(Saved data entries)
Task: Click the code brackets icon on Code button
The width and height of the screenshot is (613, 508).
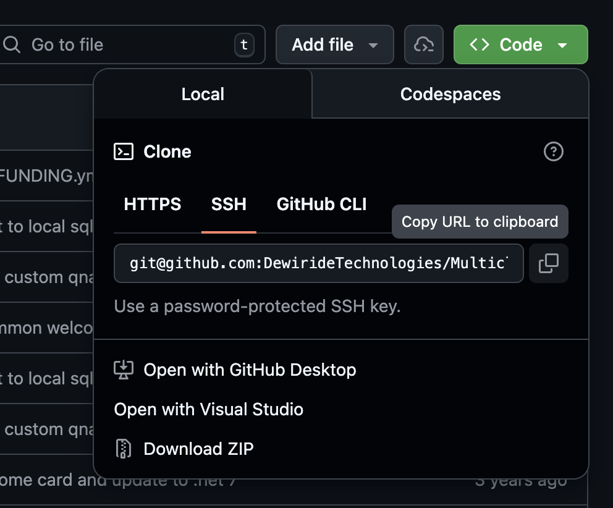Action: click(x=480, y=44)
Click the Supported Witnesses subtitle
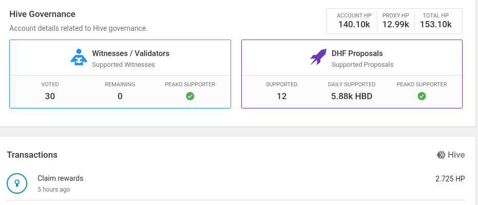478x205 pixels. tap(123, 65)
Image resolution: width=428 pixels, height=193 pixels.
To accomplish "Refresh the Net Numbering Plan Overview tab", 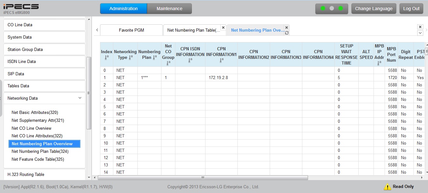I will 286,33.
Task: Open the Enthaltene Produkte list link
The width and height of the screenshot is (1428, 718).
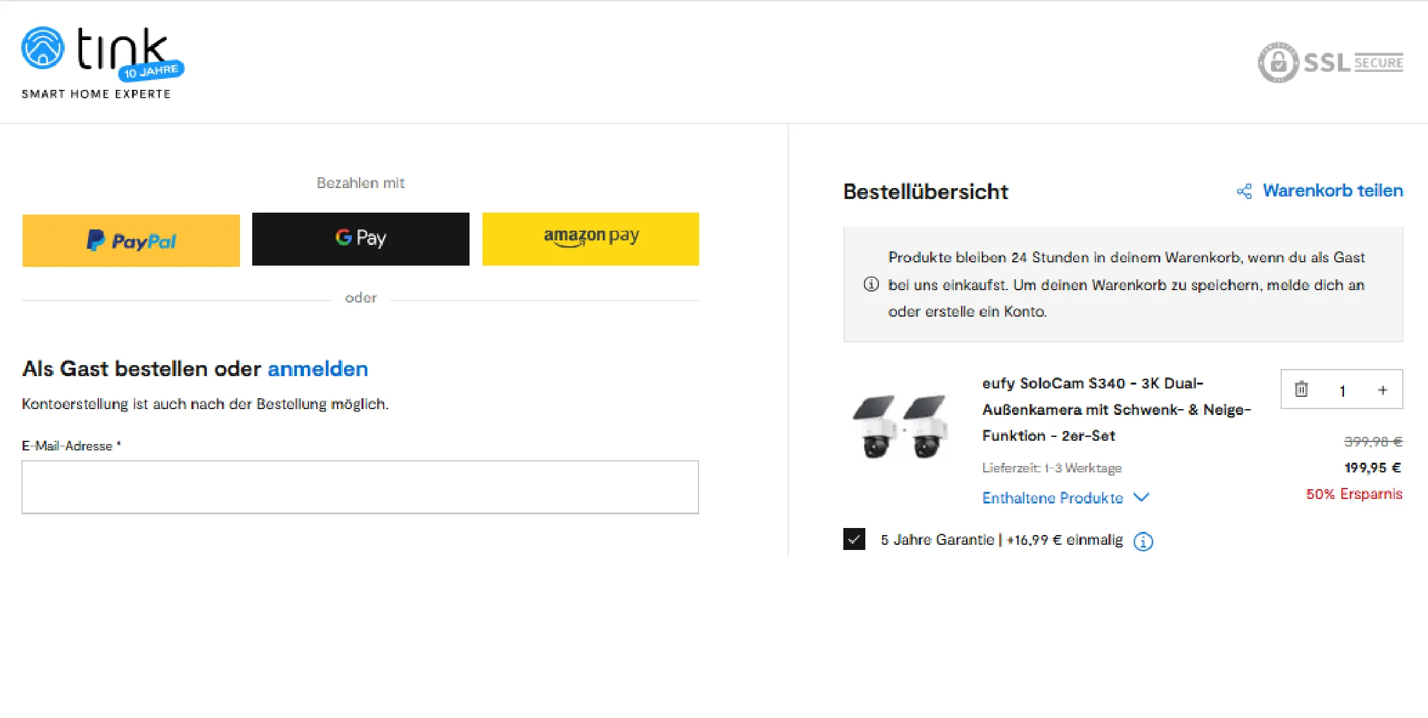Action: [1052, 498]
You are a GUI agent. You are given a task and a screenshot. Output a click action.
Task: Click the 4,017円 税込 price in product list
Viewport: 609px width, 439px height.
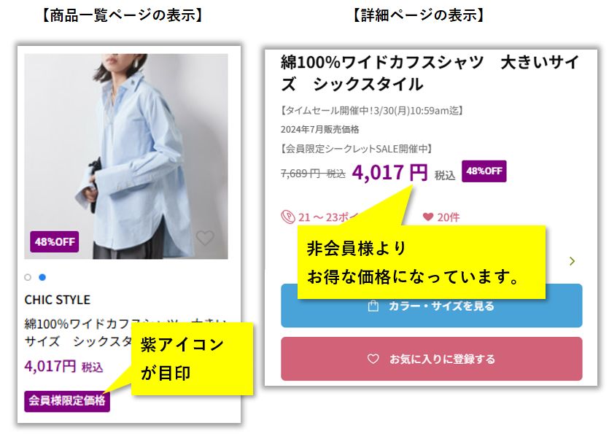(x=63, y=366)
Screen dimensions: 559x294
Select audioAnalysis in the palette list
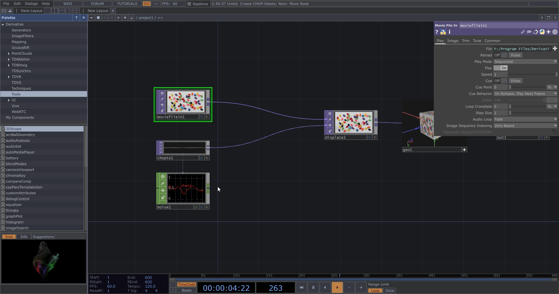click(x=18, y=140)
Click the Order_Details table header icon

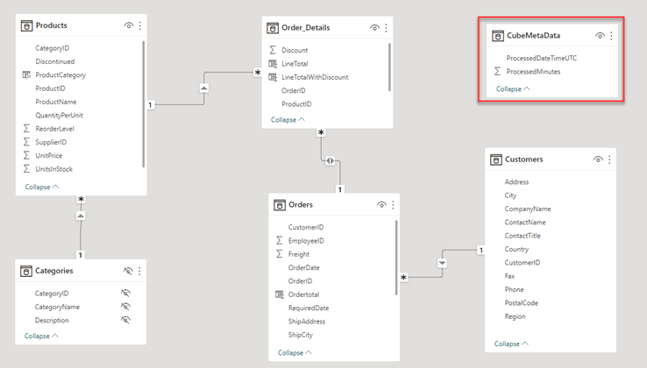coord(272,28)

==

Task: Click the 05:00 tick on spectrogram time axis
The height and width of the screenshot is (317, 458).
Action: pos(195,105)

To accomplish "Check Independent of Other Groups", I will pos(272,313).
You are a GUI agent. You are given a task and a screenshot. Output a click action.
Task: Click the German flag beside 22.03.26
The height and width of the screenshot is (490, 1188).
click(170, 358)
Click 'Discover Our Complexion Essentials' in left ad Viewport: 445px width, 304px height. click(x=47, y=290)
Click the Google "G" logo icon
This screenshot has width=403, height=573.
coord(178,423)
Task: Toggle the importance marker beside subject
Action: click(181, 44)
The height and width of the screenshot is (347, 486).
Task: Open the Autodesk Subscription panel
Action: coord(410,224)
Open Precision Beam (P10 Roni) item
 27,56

_Your instructions_
What you return must be the lines above that run from the line with "The height and width of the screenshot is (490, 1188)." to the line with "Click the Google", inclusive, each copied exactly.

_Your response_
The height and width of the screenshot is (490, 1188).
click(170, 358)
Click 'Discover Our Complexion Essentials' in left ad Viewport: 445px width, 304px height. click(x=47, y=290)
Click the Google "G" logo icon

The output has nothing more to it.